151. The Blue Mask-Lou Reed (1982)After a rocky 1970s, Lou Reed had gained a reputation for frustrating inconsistency, considered a disappointment in light of his groundbreaking work as the main songwriter- and after John Cale's departure the leading force- in the Velvet Underground. He scored some good solo albums, though few hits ("Walk on the Wild Side" was a top 40 hit that came to be his defining song with the public). Reed's effusive, rather bold nature had gained him few friends although he was an underground hero to many and a particular source of interest to critics, namely rock journalist Lester Bangs who found praise for Reed even at his most savagely decadent and banal and wrote a series of nutty, hilarious articles with Reed as his interviewee. When I last discussed Lou (for my #161 album White Light/White Heat), the Velvets were a reformed bunch with Doug Yule stepping in for John Cale. Reed's compositions became less abrasive, more open to the garage rock he enjoyed and had written for as a staff writer for Pickwick Records. On The Velvet Underground, he showed he could write tender, quiet, solemn tunes with ease too. The change to a gentler, soothing rock style was not the turning point they had hoped it would be, the album failing to chart at all.

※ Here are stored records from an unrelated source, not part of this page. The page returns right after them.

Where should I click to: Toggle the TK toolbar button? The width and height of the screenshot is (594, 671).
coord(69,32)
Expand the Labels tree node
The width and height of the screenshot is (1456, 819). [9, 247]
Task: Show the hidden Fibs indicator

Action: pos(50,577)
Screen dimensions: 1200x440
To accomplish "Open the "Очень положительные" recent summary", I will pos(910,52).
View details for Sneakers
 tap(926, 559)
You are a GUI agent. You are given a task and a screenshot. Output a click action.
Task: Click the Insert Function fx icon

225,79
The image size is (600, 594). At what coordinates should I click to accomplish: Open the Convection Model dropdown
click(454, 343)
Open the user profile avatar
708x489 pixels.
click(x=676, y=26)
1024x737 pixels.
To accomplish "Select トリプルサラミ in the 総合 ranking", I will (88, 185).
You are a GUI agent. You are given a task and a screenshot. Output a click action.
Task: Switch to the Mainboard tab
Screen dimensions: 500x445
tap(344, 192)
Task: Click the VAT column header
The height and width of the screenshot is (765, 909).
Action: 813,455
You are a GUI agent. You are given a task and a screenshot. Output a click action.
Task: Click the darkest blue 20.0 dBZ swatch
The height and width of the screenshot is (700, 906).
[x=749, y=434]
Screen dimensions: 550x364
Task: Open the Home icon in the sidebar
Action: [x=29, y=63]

New management under Steve Sesncik and a label change to Colliton Records, a subsidiary of Atlantic Records, prompted the band to aim for some ear-catching potential hits. Lou took up the task and produced his most hummable, simple to warm up to songs. The sessions were stop-and-go and finally was about to come out when Lou quit. He later griped about several edits and remixing moves and tried to disown himself from it. But Doug Yule has maintained that Lou knew about many of these mixdown decisions before leaving. The Velvets carried on without Maureen Tucker, now on maternity leave after barely contributing to Loaded, and Sterling Morrison became the last original member to leave, pursuing a P.H.D. in university that would lead to his second career as a college professor. 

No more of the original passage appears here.